Work request> Each and every line of the data must appear exactly as given.

[Stored records]
Start of Block
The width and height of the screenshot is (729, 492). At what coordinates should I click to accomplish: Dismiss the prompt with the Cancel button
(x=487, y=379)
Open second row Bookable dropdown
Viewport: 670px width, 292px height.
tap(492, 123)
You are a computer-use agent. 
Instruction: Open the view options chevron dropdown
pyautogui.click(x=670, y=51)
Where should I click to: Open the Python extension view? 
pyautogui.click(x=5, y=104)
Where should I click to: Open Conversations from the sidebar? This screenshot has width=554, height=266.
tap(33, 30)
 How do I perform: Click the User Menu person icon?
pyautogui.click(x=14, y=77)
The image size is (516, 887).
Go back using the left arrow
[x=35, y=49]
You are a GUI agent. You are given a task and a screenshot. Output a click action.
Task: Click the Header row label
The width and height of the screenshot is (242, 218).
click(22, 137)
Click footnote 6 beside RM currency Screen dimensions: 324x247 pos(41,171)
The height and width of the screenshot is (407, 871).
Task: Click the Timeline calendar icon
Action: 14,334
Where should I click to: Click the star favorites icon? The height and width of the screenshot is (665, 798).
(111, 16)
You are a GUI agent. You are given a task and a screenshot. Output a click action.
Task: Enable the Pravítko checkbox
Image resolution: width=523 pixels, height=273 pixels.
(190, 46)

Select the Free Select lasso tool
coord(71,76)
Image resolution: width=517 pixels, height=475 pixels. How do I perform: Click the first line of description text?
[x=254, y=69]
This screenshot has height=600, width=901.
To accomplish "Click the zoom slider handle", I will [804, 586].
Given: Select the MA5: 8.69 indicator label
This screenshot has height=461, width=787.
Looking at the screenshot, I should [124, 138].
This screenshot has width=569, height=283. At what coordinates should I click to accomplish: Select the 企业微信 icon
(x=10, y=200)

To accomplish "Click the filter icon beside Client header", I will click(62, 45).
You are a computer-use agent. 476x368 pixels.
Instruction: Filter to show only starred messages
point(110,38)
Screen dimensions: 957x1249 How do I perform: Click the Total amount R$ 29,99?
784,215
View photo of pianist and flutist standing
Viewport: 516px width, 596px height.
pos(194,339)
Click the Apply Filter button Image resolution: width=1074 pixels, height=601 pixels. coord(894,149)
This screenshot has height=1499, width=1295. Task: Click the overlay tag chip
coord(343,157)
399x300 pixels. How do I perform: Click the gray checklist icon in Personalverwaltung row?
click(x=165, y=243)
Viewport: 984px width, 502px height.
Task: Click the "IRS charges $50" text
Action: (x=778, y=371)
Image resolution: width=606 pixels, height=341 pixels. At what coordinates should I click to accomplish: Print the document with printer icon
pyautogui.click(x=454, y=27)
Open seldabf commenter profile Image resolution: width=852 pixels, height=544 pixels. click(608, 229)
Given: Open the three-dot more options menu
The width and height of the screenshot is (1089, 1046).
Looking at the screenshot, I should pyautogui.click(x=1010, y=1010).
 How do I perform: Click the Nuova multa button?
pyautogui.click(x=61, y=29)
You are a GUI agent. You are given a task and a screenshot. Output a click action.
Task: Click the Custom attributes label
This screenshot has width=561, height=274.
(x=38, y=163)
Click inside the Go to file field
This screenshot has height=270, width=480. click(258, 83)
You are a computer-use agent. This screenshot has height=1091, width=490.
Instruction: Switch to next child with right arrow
End of Block
Answer section>
The width and height of the screenshot is (729, 492). At what coordinates should I click to accomplish: Dismiss the prompt with the Cancel button
(x=487, y=379)
Open second row Bookable dropdown
Viewport: 670px width, 292px height.
tap(492, 123)
You are a computer-use agent. 
Instruction: Open the view options chevron dropdown
pyautogui.click(x=670, y=51)
Where should I click to: Open the Python extension view? 
pyautogui.click(x=5, y=104)
Where should I click to: Open Conversations from the sidebar? This screenshot has width=554, height=266.
tap(33, 30)
 How do I perform: Click the User Menu person icon?
pyautogui.click(x=14, y=77)
The image size is (516, 887).
Go back using the left arrow
[x=35, y=49]
You are a GUI agent. You are given a task and a screenshot. Output a click action.
Task: Click the Header row label
The width and height of the screenshot is (242, 218).
click(22, 137)
Click footnote 6 beside RM currency Screen dimensions: 324x247 pos(41,171)
The height and width of the screenshot is (407, 871).
Task: Click the Timeline calendar icon
Action: 14,334
Where should I click to: Click the star favorites icon? The height and width of the screenshot is (665, 798).
(111, 16)
You are a GUI agent. You are given a task and a screenshot. Output a click action.
Task: Enable the Pravítko checkbox
Image resolution: width=523 pixels, height=273 pixels.
(190, 46)

Select the Free Select lasso tool
coord(71,76)
Image resolution: width=517 pixels, height=475 pixels. How do I perform: Click the first line of description text?
[x=254, y=69]
This screenshot has height=600, width=901.
To accomplish "Click the zoom slider handle", I will [804, 586].
Given: Select the MA5: 8.69 indicator label
This screenshot has height=461, width=787.
Looking at the screenshot, I should [124, 138].
This screenshot has width=569, height=283. At what coordinates should I click to accomplish: Select the 企业微信 icon
(x=10, y=200)

To accomplish "Click the filter icon beside Client header", I will click(62, 45).
You are a computer-use agent. 476x368 pixels.
Instruction: Filter to show only starred messages
point(110,38)
Screen dimensions: 957x1249 How do I perform: Click the Total amount R$ 29,99?
784,215
View photo of pianist and flutist standing
Viewport: 516px width, 596px height.
pos(194,339)
Click the Apply Filter button Image resolution: width=1074 pixels, height=601 pixels. coord(894,149)
This screenshot has height=1499, width=1295. Task: Click the overlay tag chip
coord(343,157)
399x300 pixels. How do I perform: Click the gray checklist icon in Personalverwaltung row?
click(x=165, y=243)
Viewport: 984px width, 502px height.
Task: Click the "IRS charges $50" text
Action: (x=778, y=371)
Image resolution: width=606 pixels, height=341 pixels. At what coordinates should I click to accomplish: Print the document with printer icon
pyautogui.click(x=454, y=27)
Open seldabf commenter profile Image resolution: width=852 pixels, height=544 pixels. click(608, 229)
Given: Open the three-dot more options menu
The width and height of the screenshot is (1089, 1046).
Looking at the screenshot, I should pyautogui.click(x=1010, y=1010).
 How do I perform: Click the Nuova multa button?
pyautogui.click(x=61, y=29)
You are a GUI agent. You are given a task and a screenshot. Output a click action.
Task: Click the Custom attributes label
This screenshot has width=561, height=274.
(x=38, y=163)
Click inside the Go to file field
This screenshot has height=270, width=480. click(258, 83)
You are a computer-use agent. This screenshot has height=1091, width=490.
Instruction: Switch to next child with right arrow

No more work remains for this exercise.